[Pixel coordinate grounding data]
________________
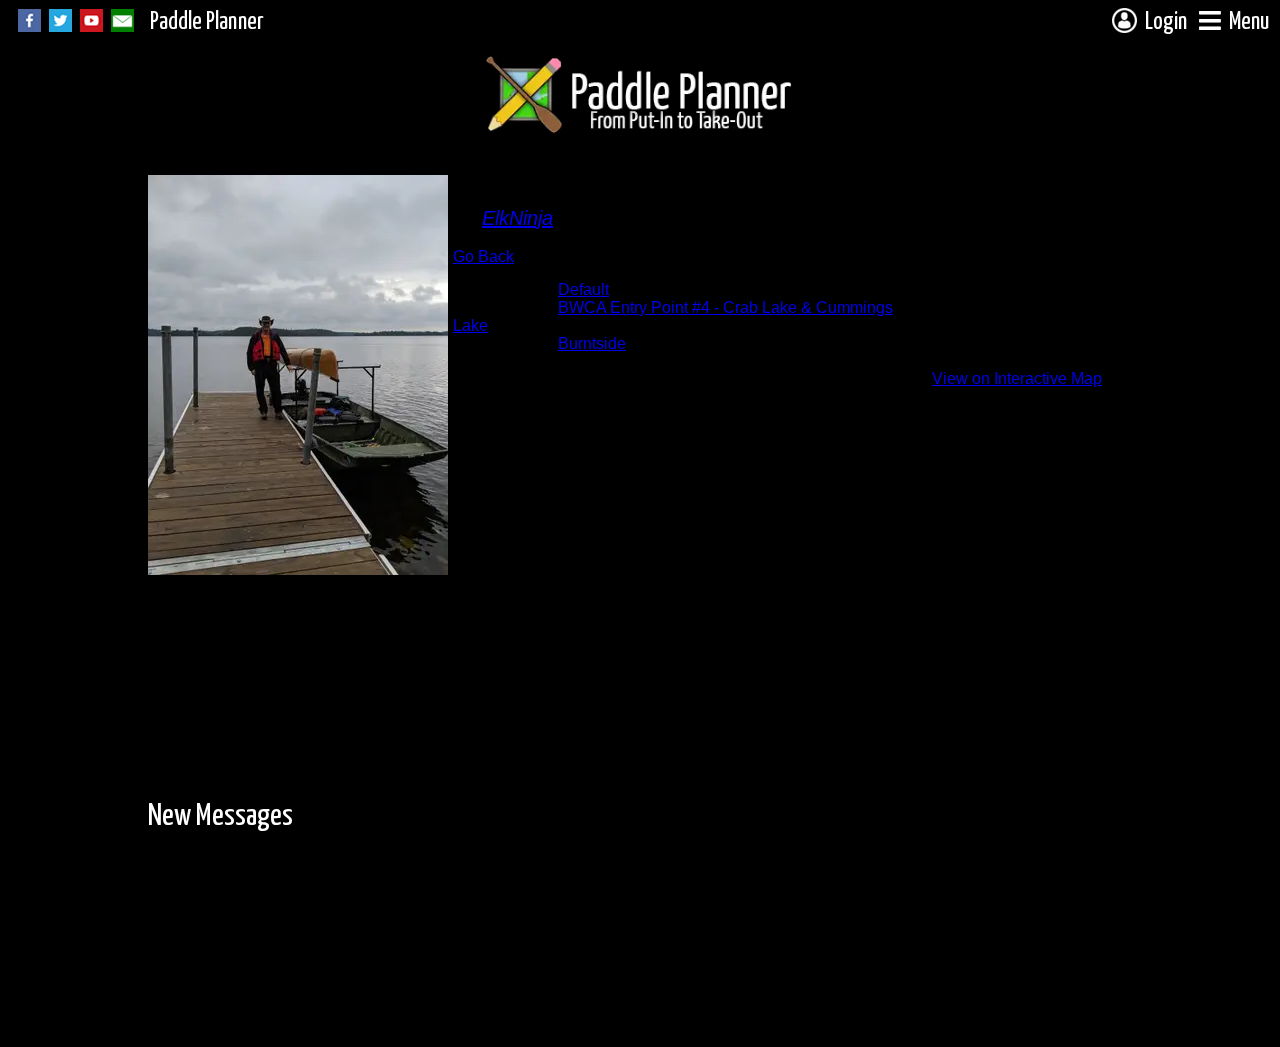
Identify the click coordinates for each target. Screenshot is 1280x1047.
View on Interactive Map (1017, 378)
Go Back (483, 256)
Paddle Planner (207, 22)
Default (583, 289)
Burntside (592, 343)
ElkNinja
________________
# WHAT TO PRODUCE
Set each line of the records down again exactly as it reads. Omit the pictures.

# ANSWER SPACE
Identify the click coordinates for each target. Screenshot is 1280x1047.
View on Interactive Map (1017, 378)
Go Back (483, 256)
Paddle Planner (207, 22)
Default (583, 289)
Burntside (592, 343)
ElkNinja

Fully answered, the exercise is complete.